- _EXPLORE THE MATERIAL_:
1. List every kind of generative model that the job posting names.
2. According to the job posting, how much industry or academic experience does the role expect?
3. Reproduce the job posting's text between "- Strong leadership, communication, and" and "and molecule generation.", inclusive.

- _GIVEN PASSAGE_:
- Company Name
- Chemify Limited
- Job Title
- Senior Data Scientist - AI/ML (CADD)
- Job Description
-
**Job Title**
Senior Data Scientist – AI/ML (CADD)
**Role Summary**
Design, develop, and deploy state‑of‑the‑art machine learning models for computer‑aided drug design. Translate cutting‑edge AI research into production‑ready solutions for property prediction, reaction and binding affinity modeling, and generative chemistry. Lead end‑to‑end AI projects, build scalable MLOps pipelines, and collaborate with chemists, medicinal chemists, and engineers to accelerate drug discovery.
**Expectations**
- 5+ years of industry or academic experience in computer science, machine learning, or computational chemistry/biology.
- Proven track record of moving complex AI/ML solutions from research to deployment.
- Strong leadership, communication, and teamwork skills in multidisciplinary settings.
**Key Responsibilities**
- Architect and implement generative models (Transformers, GNNs, Diffusion Models) for synthetic route planning and molecule generation.
- Build scalable MLOps pipelines for preprocessing large chemical/biological datasets, training, evaluation, and monitoring.

Stored items:
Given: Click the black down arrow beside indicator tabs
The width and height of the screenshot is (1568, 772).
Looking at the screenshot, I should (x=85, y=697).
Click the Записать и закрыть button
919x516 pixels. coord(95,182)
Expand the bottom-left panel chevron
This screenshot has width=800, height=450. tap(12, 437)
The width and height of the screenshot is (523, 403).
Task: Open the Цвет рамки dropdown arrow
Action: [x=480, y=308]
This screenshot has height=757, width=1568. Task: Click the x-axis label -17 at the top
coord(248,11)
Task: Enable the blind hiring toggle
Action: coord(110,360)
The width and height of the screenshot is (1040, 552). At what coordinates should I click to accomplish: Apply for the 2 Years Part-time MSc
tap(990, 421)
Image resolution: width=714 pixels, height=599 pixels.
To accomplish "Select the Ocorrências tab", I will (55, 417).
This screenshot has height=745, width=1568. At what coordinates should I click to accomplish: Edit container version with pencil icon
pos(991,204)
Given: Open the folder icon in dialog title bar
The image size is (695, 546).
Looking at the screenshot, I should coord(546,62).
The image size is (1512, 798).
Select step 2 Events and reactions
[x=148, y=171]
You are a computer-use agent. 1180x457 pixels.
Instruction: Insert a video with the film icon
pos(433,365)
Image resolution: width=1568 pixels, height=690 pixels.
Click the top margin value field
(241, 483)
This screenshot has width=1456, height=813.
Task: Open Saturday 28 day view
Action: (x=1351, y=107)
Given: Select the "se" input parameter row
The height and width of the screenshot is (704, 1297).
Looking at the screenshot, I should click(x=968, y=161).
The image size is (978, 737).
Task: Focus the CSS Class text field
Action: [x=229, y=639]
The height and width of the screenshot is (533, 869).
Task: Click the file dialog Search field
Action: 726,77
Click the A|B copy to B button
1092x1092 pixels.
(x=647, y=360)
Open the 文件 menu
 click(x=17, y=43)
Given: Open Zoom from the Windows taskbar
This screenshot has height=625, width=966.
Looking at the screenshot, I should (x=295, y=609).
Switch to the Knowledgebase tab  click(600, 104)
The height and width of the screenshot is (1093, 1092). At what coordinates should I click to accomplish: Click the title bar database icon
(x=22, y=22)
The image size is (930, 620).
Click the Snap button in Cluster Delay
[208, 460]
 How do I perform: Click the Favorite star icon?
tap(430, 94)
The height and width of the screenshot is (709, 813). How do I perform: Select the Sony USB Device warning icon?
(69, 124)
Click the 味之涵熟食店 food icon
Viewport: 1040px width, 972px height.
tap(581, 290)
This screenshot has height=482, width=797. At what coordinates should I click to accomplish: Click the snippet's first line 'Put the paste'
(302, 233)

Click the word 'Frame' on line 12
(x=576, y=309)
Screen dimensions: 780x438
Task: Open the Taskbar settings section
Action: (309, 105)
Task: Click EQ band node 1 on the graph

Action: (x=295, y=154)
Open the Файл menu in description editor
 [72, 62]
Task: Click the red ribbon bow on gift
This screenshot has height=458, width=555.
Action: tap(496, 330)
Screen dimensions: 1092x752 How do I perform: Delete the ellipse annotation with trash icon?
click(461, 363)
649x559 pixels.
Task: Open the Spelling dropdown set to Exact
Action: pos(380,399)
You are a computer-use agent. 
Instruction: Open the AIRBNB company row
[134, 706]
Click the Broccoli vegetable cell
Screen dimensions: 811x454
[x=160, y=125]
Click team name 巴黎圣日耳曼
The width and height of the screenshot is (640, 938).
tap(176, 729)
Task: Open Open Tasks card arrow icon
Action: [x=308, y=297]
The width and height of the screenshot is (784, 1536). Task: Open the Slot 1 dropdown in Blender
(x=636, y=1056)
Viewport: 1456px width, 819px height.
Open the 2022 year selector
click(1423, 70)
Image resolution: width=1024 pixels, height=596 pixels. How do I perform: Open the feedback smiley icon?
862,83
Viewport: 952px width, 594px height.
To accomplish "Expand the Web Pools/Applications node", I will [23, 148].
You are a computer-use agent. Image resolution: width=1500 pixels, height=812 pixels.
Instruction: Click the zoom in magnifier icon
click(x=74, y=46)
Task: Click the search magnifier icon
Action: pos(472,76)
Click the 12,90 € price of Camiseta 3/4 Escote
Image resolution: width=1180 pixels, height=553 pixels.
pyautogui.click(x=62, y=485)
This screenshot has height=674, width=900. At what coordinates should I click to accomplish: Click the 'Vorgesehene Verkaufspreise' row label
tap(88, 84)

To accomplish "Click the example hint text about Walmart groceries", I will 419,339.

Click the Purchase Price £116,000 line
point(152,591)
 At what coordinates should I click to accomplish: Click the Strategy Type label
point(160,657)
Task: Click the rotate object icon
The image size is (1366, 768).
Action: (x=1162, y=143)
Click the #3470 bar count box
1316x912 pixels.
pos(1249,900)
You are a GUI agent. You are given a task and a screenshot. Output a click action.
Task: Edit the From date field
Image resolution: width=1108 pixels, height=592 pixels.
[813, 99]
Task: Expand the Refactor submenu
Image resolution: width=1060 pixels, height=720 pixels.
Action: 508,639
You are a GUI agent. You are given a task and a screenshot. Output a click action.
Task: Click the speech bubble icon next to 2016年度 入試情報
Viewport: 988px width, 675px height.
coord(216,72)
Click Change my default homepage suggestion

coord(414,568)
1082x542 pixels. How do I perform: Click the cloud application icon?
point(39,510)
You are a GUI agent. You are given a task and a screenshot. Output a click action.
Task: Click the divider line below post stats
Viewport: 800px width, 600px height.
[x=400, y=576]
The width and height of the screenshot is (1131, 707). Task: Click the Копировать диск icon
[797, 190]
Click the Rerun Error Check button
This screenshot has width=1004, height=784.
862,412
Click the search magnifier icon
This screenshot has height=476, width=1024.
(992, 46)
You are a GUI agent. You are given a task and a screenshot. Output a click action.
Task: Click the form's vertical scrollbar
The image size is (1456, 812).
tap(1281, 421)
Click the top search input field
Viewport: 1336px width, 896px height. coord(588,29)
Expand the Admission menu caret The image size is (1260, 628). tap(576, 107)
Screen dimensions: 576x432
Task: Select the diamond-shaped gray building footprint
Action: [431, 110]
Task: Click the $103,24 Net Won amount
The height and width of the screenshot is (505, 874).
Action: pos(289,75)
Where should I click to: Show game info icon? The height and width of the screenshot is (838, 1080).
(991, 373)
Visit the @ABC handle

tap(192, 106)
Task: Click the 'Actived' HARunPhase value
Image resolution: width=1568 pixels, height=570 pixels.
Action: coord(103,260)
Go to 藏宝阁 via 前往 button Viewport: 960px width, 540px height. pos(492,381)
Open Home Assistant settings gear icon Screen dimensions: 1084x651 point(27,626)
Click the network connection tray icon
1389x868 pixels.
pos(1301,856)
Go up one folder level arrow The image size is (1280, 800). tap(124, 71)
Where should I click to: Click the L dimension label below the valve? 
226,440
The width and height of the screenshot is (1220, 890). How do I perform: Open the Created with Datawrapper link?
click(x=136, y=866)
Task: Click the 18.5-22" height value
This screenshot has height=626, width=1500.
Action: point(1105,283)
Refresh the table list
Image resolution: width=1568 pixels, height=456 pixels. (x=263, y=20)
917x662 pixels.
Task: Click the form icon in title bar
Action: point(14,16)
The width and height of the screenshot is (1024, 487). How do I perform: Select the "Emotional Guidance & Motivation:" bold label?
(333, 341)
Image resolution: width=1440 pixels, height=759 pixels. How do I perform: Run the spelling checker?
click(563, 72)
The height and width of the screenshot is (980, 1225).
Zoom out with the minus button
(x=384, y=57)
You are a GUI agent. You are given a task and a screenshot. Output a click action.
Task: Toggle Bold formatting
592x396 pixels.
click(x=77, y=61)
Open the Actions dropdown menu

- _EXERCISE SOLUTIONS_:
1. Transformers, GNNs, Diffusion Models

2. 5+ years of industry or academic experience.

3.
- Strong leadership, communication, and teamwork skills in multidisciplinary settings.
**Key Responsibilities**
- Architect and implement generative models (Transformers, GNNs, Diffusion Models) for synthetic route planning and molecule generation.